- Exercise details: Wherever a line of the listing holds the string "Shipping", copy that line.

- Supplied data:

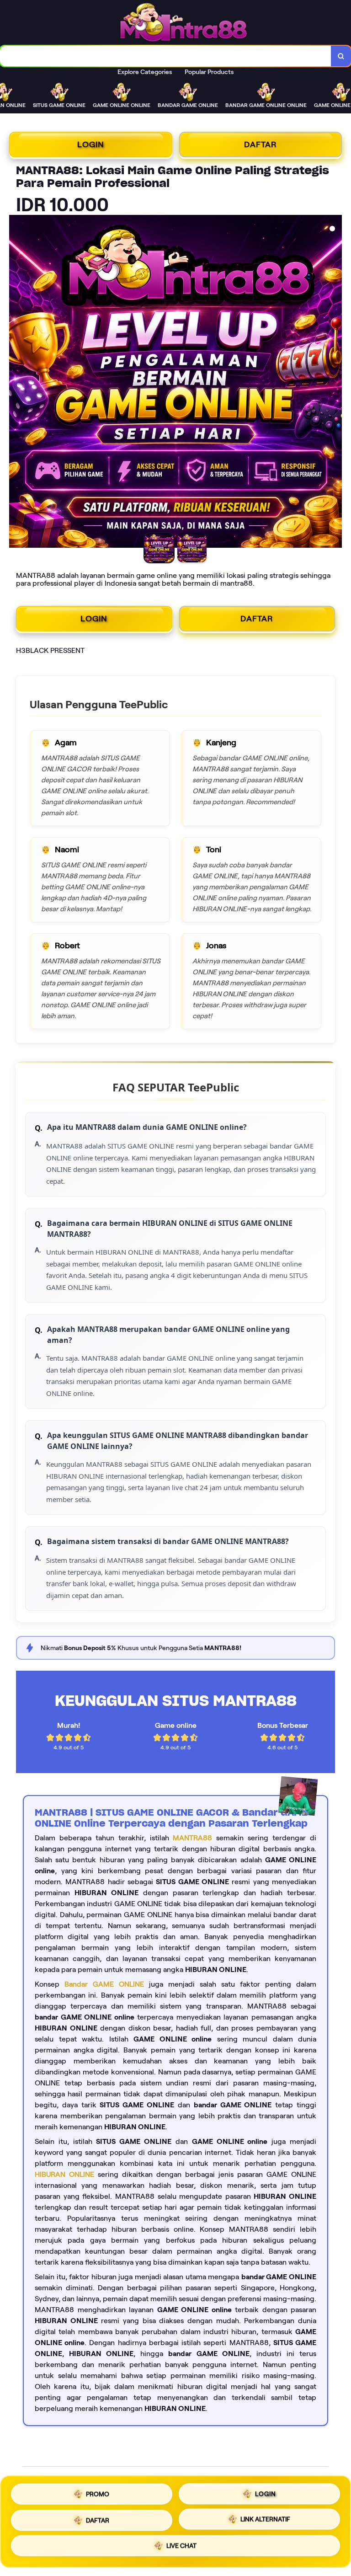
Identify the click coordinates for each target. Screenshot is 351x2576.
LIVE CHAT (181, 2546)
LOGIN (90, 144)
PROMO (97, 2492)
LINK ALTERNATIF (265, 2518)
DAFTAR (260, 144)
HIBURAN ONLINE (64, 2174)
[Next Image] (334, 382)
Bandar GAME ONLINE (104, 1984)
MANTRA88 (192, 1838)
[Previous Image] (16, 382)
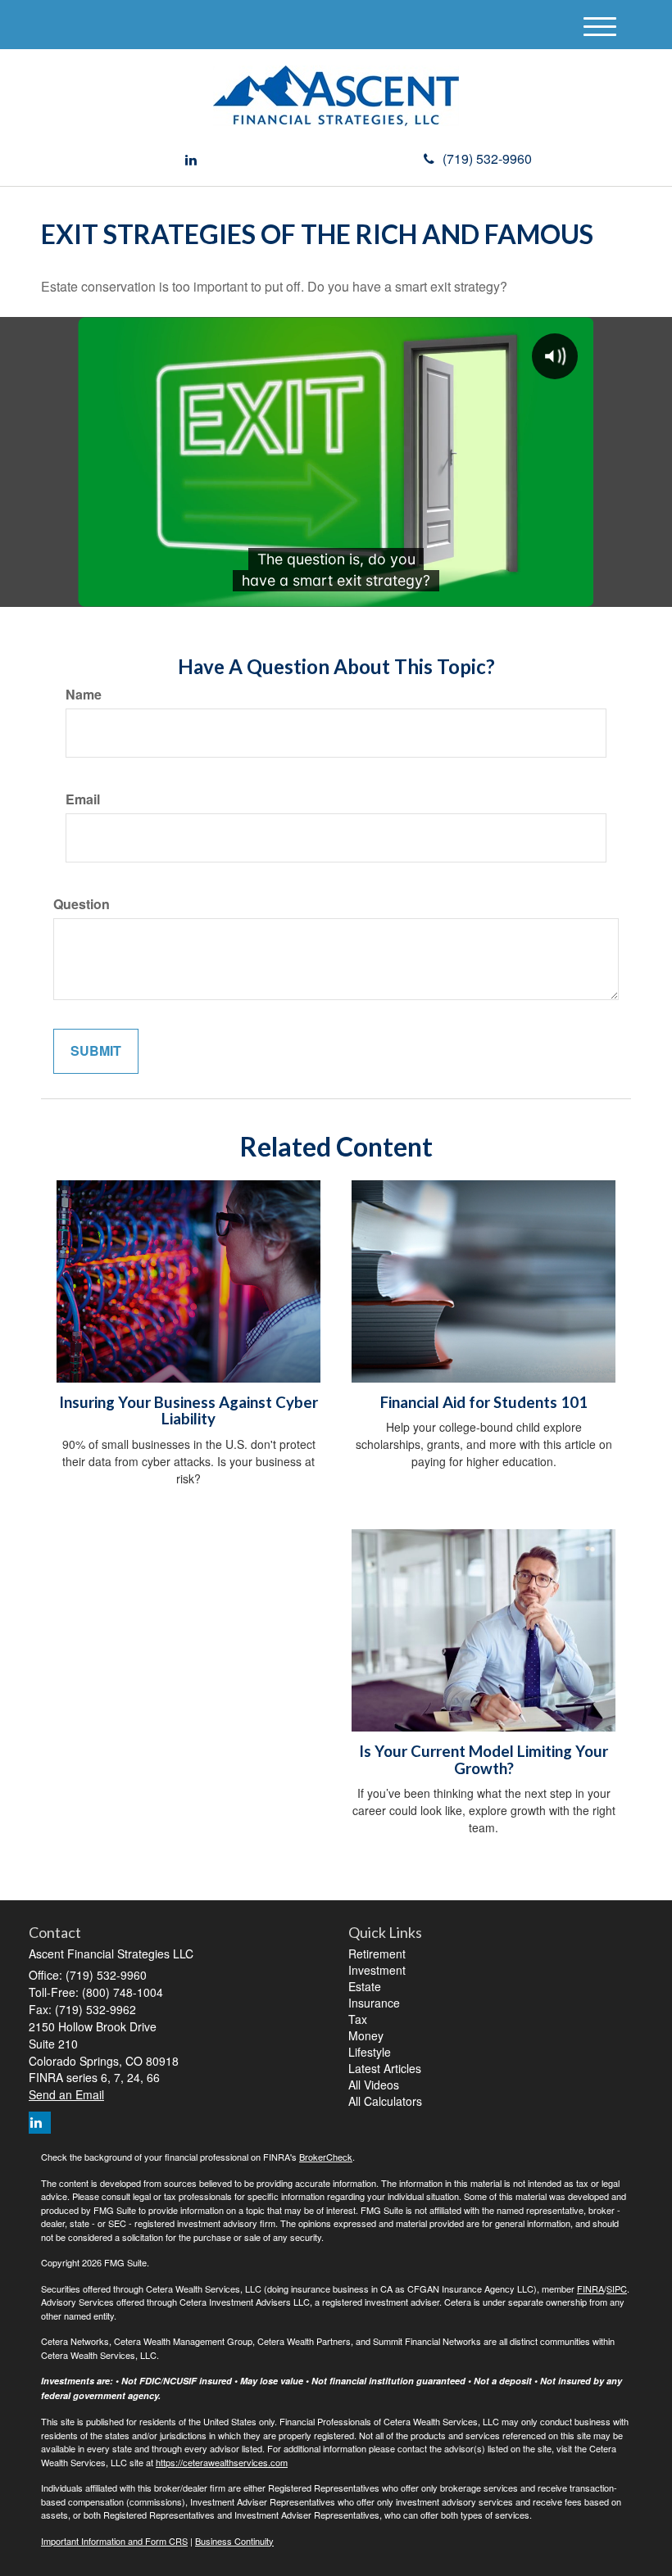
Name (84, 695)
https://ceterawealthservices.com (222, 2462)
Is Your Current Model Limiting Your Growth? (483, 1759)
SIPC (616, 2288)
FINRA (590, 2288)
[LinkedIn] (191, 160)
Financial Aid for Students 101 (484, 1402)
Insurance (374, 2002)
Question (81, 904)
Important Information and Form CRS (114, 2540)
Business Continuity (234, 2540)
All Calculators (385, 2101)
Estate (364, 1986)
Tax (357, 2019)
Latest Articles (384, 2068)
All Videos (373, 2084)
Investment (377, 1970)
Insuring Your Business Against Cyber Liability (188, 1410)
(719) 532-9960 (487, 158)
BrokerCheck (325, 2156)
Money (366, 2035)
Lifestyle (369, 2052)
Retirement (377, 1953)
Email (83, 799)
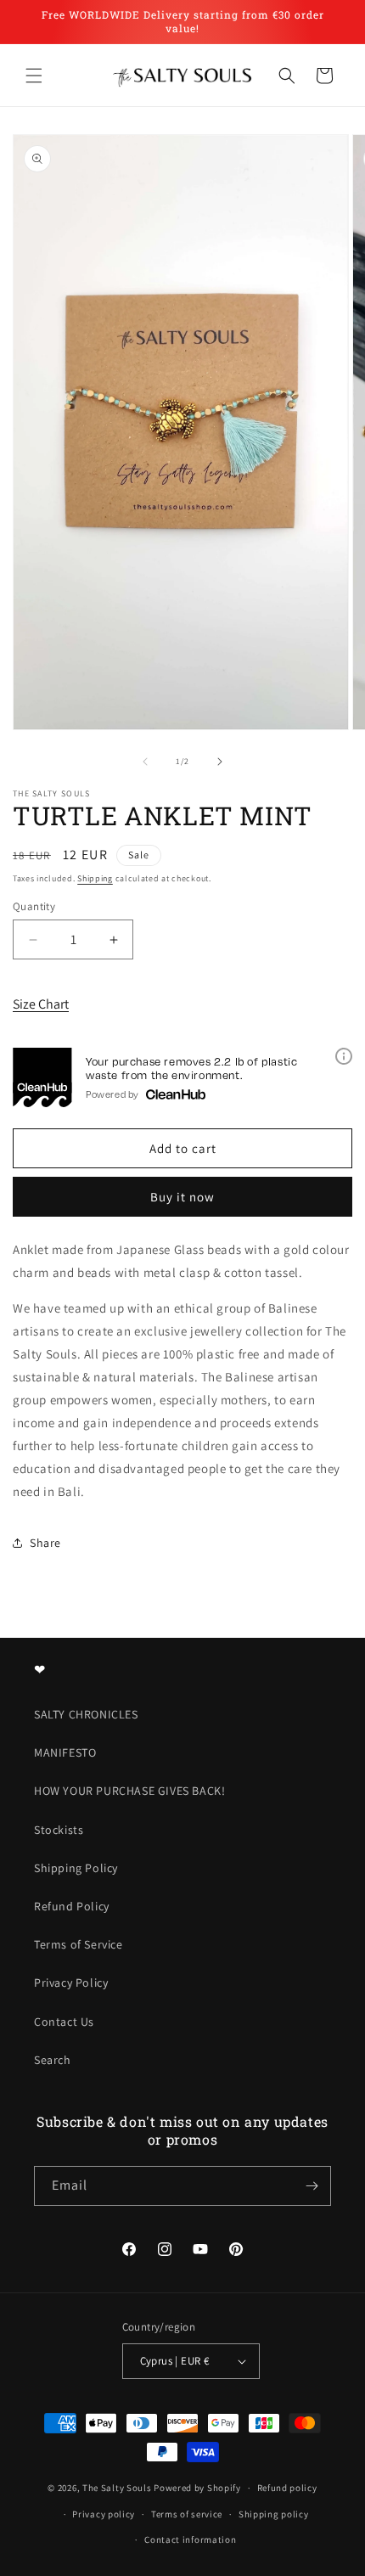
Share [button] (45, 1542)
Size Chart (41, 1004)
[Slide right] (220, 761)
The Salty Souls (117, 2488)
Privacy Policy (71, 1982)
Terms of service (186, 2514)
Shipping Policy (76, 1868)
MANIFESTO (65, 1752)
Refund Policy (72, 1906)
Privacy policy (103, 2514)
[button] (34, 75)
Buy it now (182, 1197)
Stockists (58, 1829)
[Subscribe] (311, 2186)
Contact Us (64, 2021)
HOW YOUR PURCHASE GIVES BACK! (129, 1790)
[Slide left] (145, 761)
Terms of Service (78, 1944)
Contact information (190, 2539)
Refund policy (287, 2488)
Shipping (95, 878)
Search (52, 2059)
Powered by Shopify (197, 2488)
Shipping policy (274, 2514)
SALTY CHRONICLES (86, 1714)
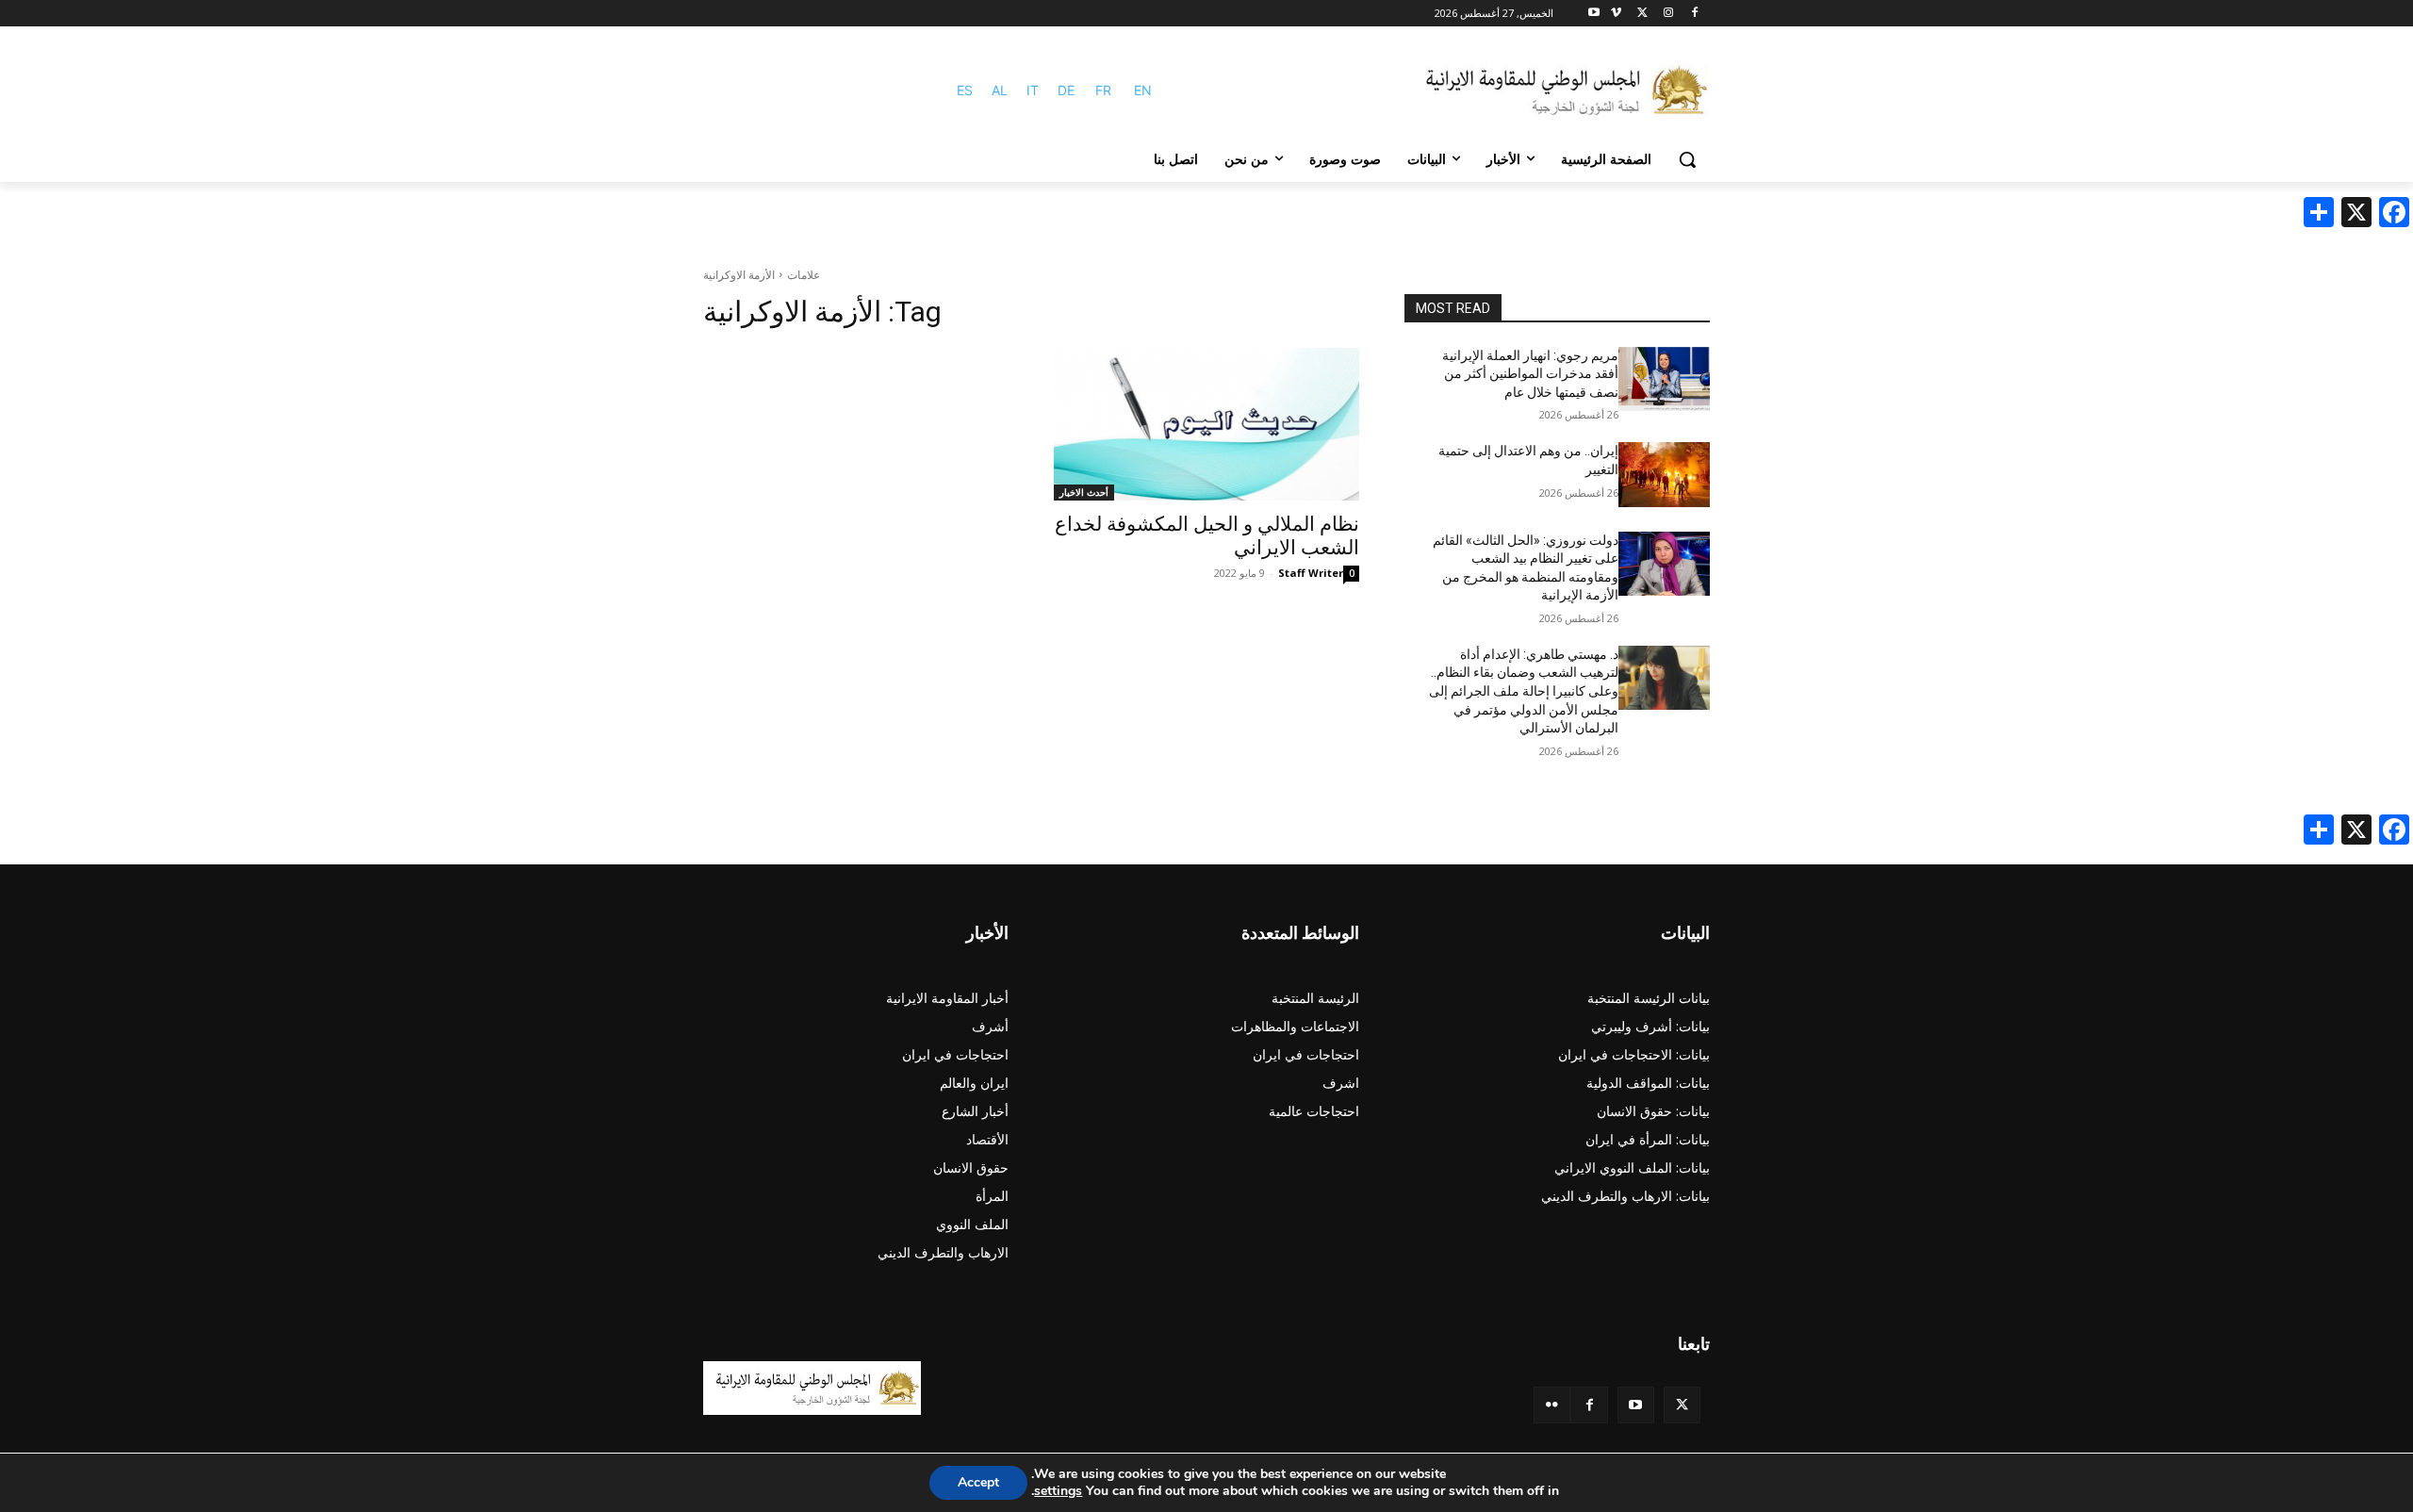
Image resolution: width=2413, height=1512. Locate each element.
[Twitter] (1682, 1405)
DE (1066, 90)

- Your solution:
Shipping Policy (76, 1868)
Shipping (95, 878)
Shipping policy (274, 2514)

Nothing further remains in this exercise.